Sabtu, 18 Februari 2012

soul mate is not a property

Sedikit aneh mendengar pendapat banyak orang yang mengatakan, “Lo pacar gue, ya Lo harus nurut sama gue. Mau kemana-kemana bilang sama gue. Lo nggak boleh bergaul sama si ini si itu….” dan blab la lainnya.

Itu dia. Kesalahan kita. Baik laki-laki maupun perempuan. Kita selalu menganggap siapa saja, seseorang yang sudah mengikat komitmen dengan kita adalah milik kita sepenuhnya.

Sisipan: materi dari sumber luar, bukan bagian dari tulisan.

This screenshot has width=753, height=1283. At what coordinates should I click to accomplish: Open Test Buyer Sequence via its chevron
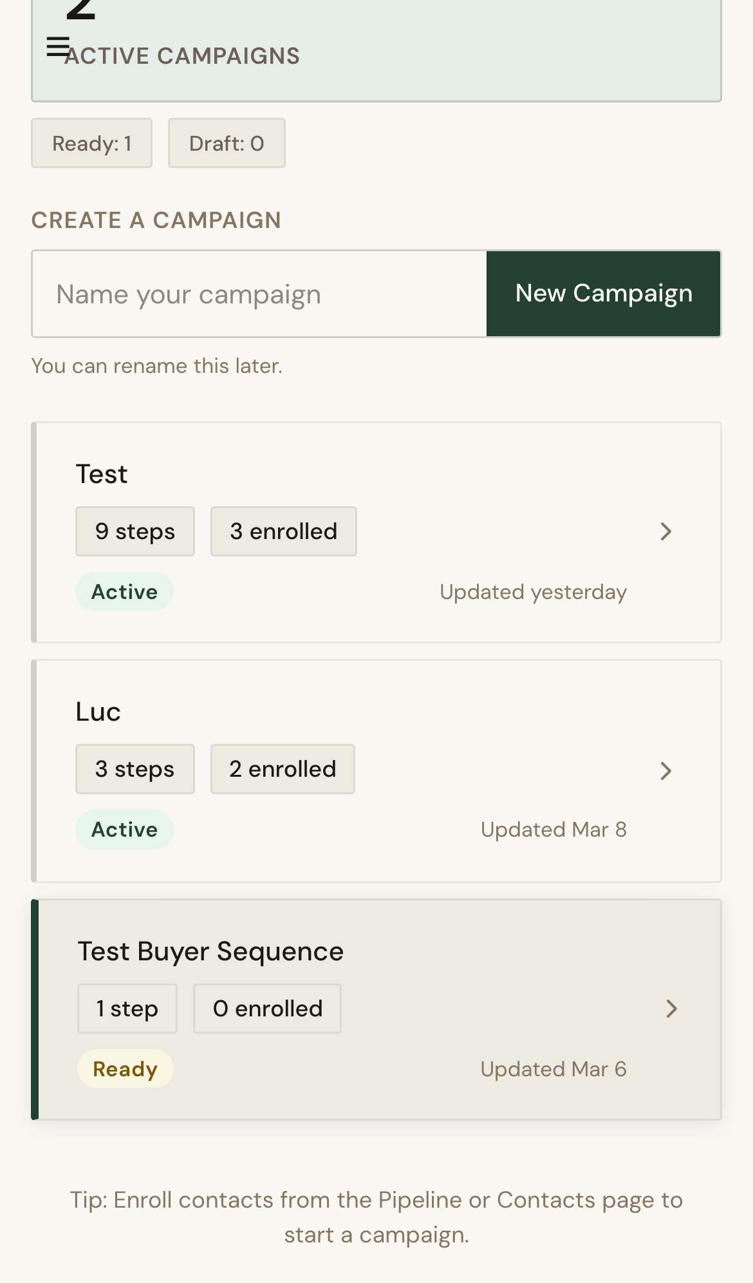(673, 1008)
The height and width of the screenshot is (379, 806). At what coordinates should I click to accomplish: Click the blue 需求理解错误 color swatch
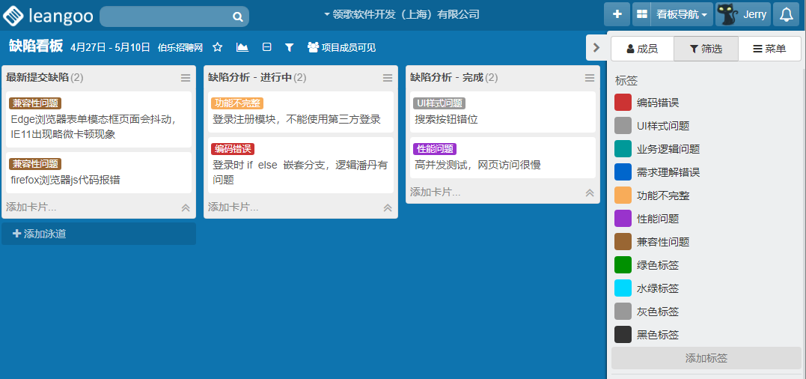tap(623, 172)
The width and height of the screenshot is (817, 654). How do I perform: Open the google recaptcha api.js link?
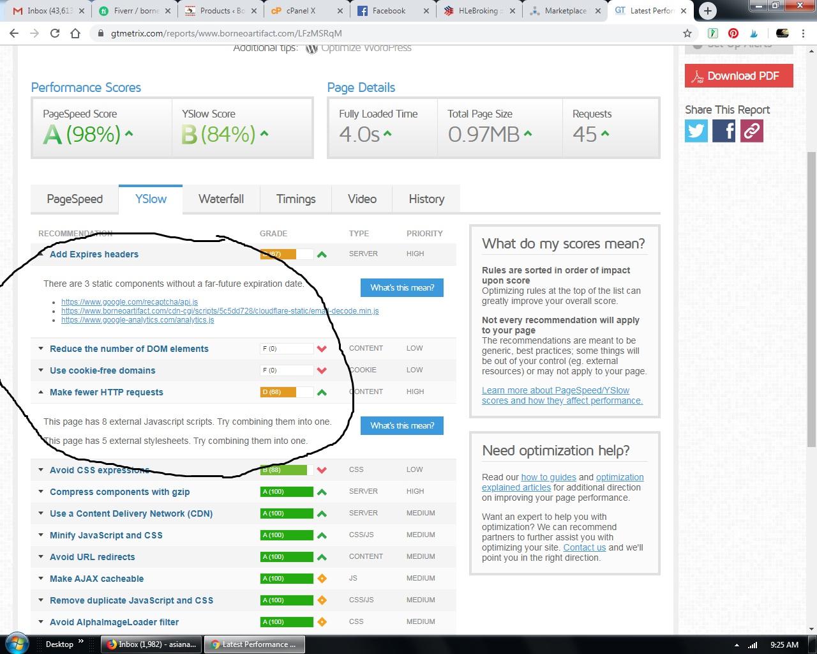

Yang masih pacaran, menganggap pacarnya adalah miliknya. Sampai setiap pacarnya mau pergi kemana-mana harus izin sang kekasih hati. Kalau sang kekasih tidak memberi izin maka ia akan memilih untuk tidak pergi. Hellooo!!! So what? “Belum juga nikah udah kayak gitu. Gimana nikah. Tinggal di penjara kali.” Lain ceritanya kalau untuk kebaikan. Misalnya nih… pasangan mau pergi ke toko buku dan dia lagi sakit. wajarlah kalau kamu melarang alias tidak memberinya izin. Atau kalau pasangan kamu mau pergi ke diskotik. Contoh kasus lain kalau langit sedang menangis bahasa pendeknya; hujan, pasangan kamu ngotot ngehadirin rapat padahal kamu tahu betul kalau kondisi dia tidak cukup baik, gampang sakit. ya boleh deh sedikit dilarang. Melarangnya juga harus pakai kalimat yang enak. Tidak melarangnya secara langsung. Memberi saran jauh lebih baik. Yang ini saya juga masih belajar. Yang nggak masuk diakal kalau sampai pasangan kamu mau pergi kuliah, kerja kelompok, jalan sendiri, jalan sama temen-temennya harus dan mesti (sama aja) dapat izin dari kamu.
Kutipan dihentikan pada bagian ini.